* _What to work on_
Print every entry again exactly, with no pictures.

::::::::

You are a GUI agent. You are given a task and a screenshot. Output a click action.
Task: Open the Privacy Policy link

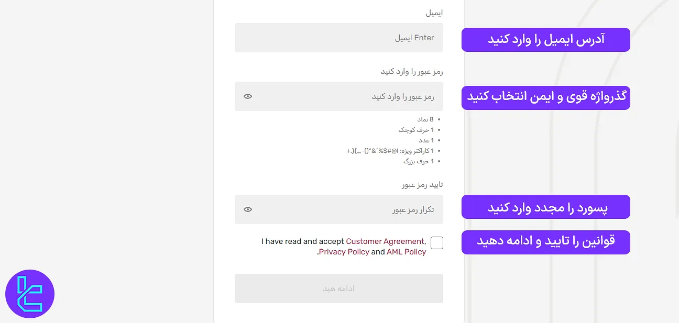point(344,252)
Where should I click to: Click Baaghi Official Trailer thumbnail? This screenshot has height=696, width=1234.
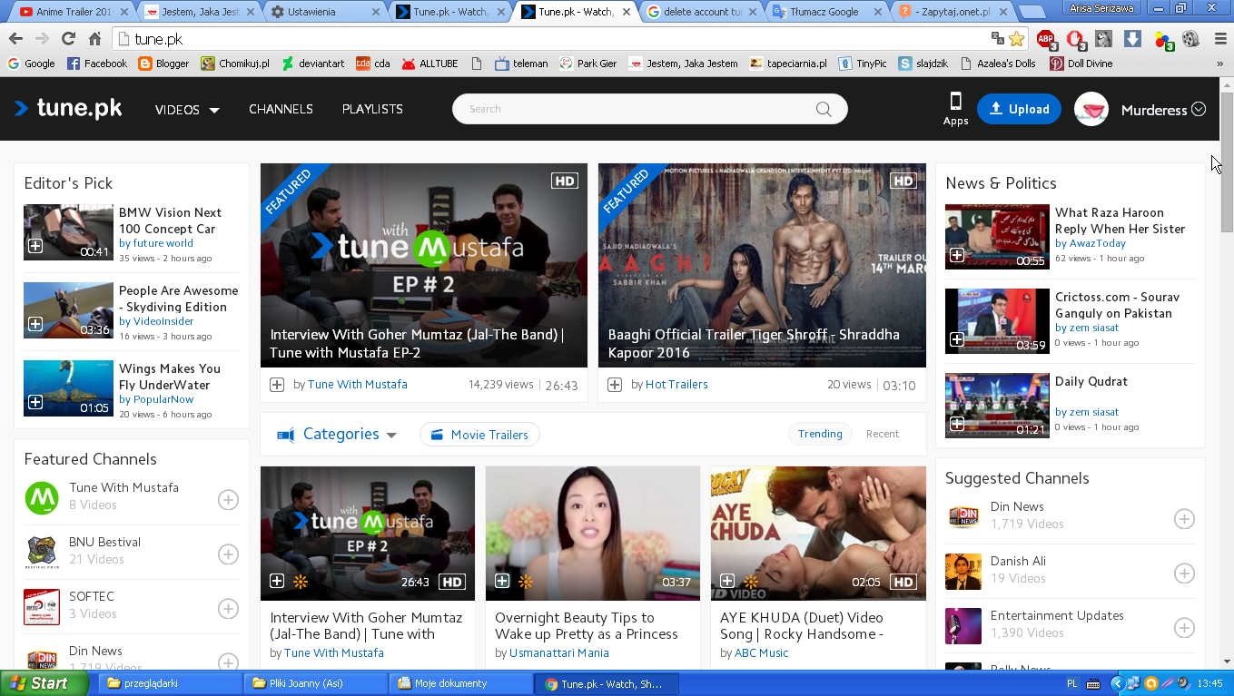tap(762, 265)
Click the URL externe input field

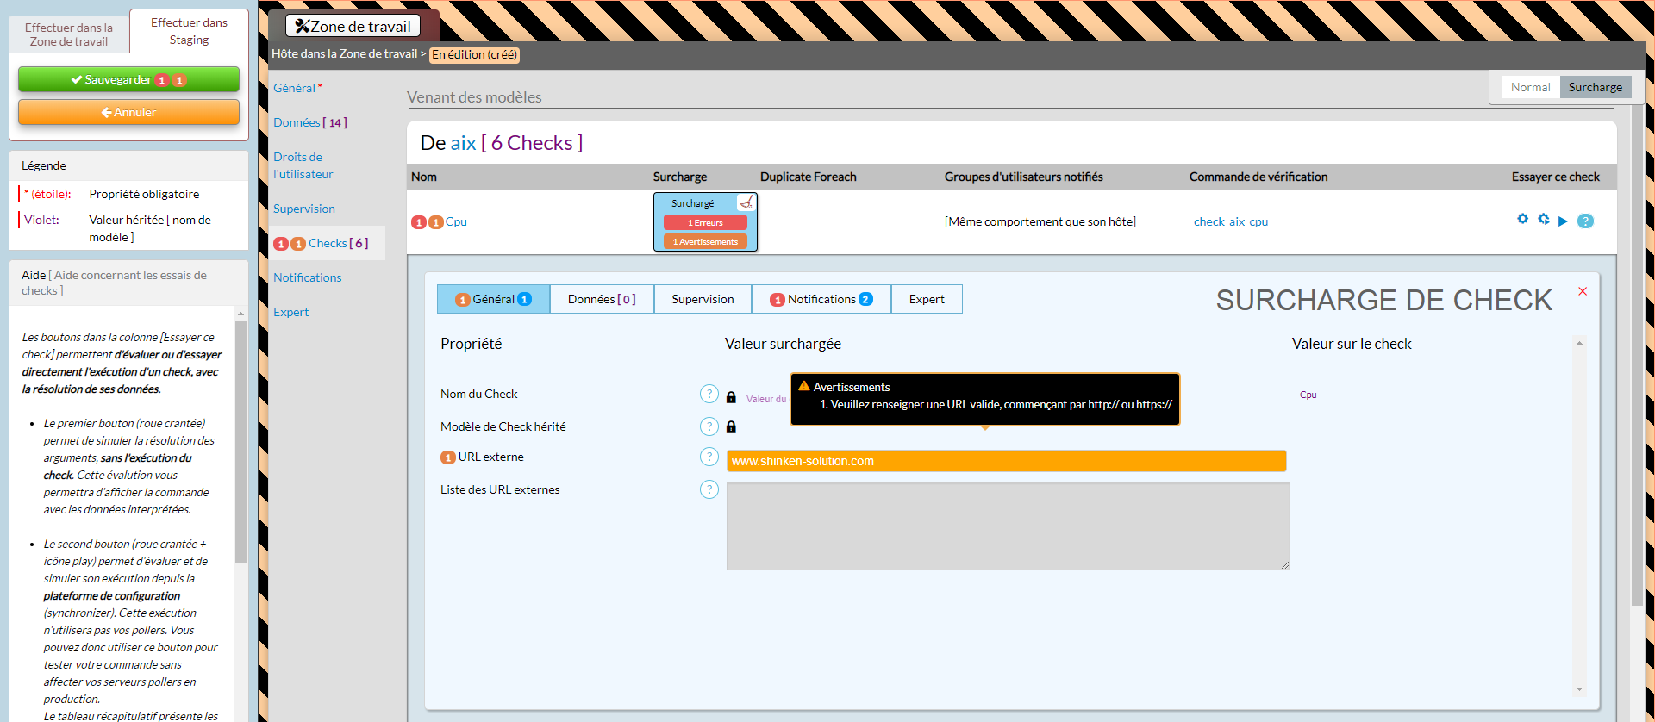1006,461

::::::::

* _Response_
You are a GUI agent. You are given a task and a screenshot. Output a click action.
Task: Open the Privacy Policy link

point(344,252)
Where should I click to: Click Baaghi Official Trailer thumbnail? This screenshot has height=696, width=1234.
tap(762, 265)
Click the URL externe input field

1006,461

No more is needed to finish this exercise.